Lionel Lemonchois est apparu ému mais souriant, en tous cas peu marqué, à l'arrivée de la Route du Rhum qu'il a remportée lundi en un temps record. Quelques minutes après avoir reçu la coupe du vainqueur, il est revenu sur sa course, mettant surtout en avant le plaisir qu'il dit avoir pris pendant cette traversée de l'Atlantique en solitaire sur son trimaran Gitana XI.

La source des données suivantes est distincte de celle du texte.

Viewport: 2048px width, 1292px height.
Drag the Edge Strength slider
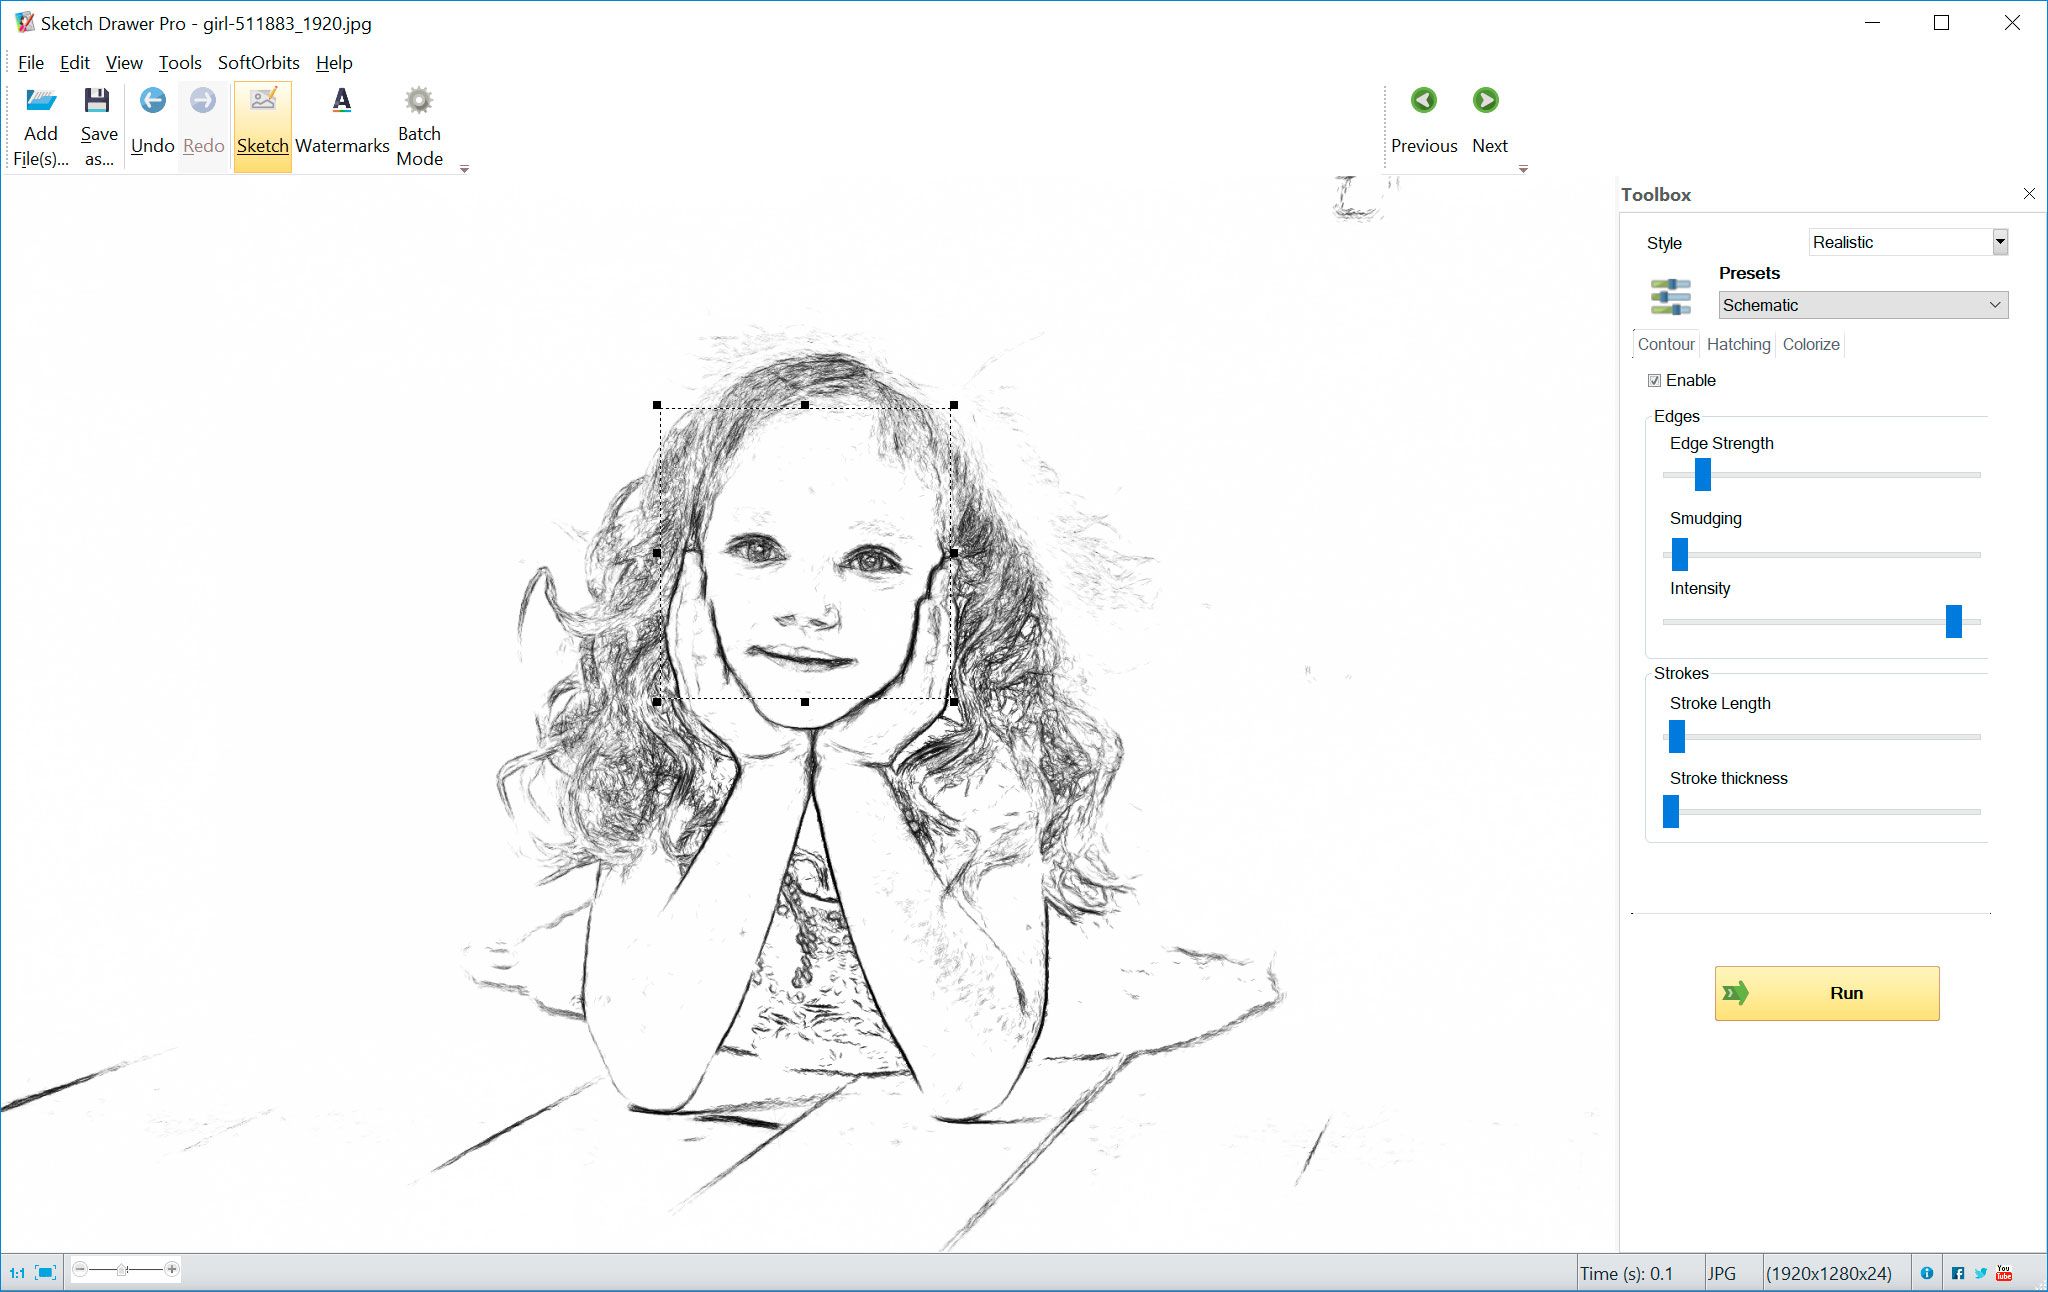point(1703,473)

«Lionel Demonchois, vous avez mené pendant cette course un rythme infernal qui a épuisé vos adversaires l'un après l'autre. Avez-vous vous-même souffert à certains moments? Non (il sourit), non, je m'excuse. Je n'ai pas souffert et je ne me suis pas fait peur non plus. J'ai pris un plaisir incroyable du départ jusqu'à l'arrivée, ça n'a été que du bonheur. Je n'ai jamais eu l'impression de m'épuiser, et il faut dire que les conditions météos étaient très favorables à la vitesse mais pas très dures.
Vous avez connu l'état de grâce du sportif? Avec Gitana, j'ai effectivement atteint un niveau d'harmonie et d'osmose étonnant. On a eu l'impression que tout se passait parfaitement bien. Je n'avais je crois jamais ressenti ça à ce point-là, en tout cas en solitaire. C'était comme dans un film, il y a des moments de grâce comme ça...
Vous avez néanmoins raconté, jeudi, que vous aviez succombé au sommeil quatre heures d'affilée, ce qui est très imprudent sur un multicoque. Oui, j'en avais besoin. En fait je me suis endormi à l'intérieur avec le bruit du moteur (générateur d'électricité), mon routeur Yann Guichard a essayé pendant tout ce temps de me réveiller au téléphone, en vain. Il m'a un peu tiré les oreilles ensuite. Finalement, j'ai fait cette petite impasse sur la course pendant quatre heures, ça aurait pu me pénaliser, mais par chance c'est tombé à un bon moment de la course. J'ai eu un peu de chance.
Votre routeur n'a pas seulement été là pour vous réveiller... Non, mes tacticiens Sylvain Mondon et Yann Guichard sont des gens très forts. Sylvain Mondon, de Météo-France, préparait les fichiers météo et les envoyait à Yann. Yann, qui est un navigateur, les analysait et me soumettait des stratégies. C'était à moi de prendre ou de ne pas prendre. Le plus souvent, j'ai pris, parce que j'ai confiance en eux. Je leur dois la course, ils ont été la tête et moi les bras.
Vous n'avez jamais couru sur votre propre bateau. Cette victoire va-t-elle orienter votre avenir? Honnêtement je n'ai pas du tout réfléchi à la question. J'ai juste envie de continuer à faire des courses et à les gagner. Si c'est sur un trimaran tant mieux, mais j'aime toutes les formes de courses. Cette saison, j'ai fait deux courses en trimaran et deux courses en Figaro, j'ai pris autant de plaisir à chaque fois.
Peut-être avez-vous envie de devenir chef de votre propre projet? Chef? Oh non, pas chef. Mais pas question non plus de me poser, à 46 ans, ma carrière est plutôt derrière moi que devant. C'est pourquoi je vais essayer de vivre encore quelques belles années en course.
Votre victoire semble faire plaisir à tout le monde dans le milieu de la course au large. Les skippeurs qui se sont exprimés ont dit qu'ils étaient heureux que ce soit vous le vainqueur. R: (un silence) C'est fort. Je suis un peu ému. (Lemonchois est au bord des larmes). Je les remercie.»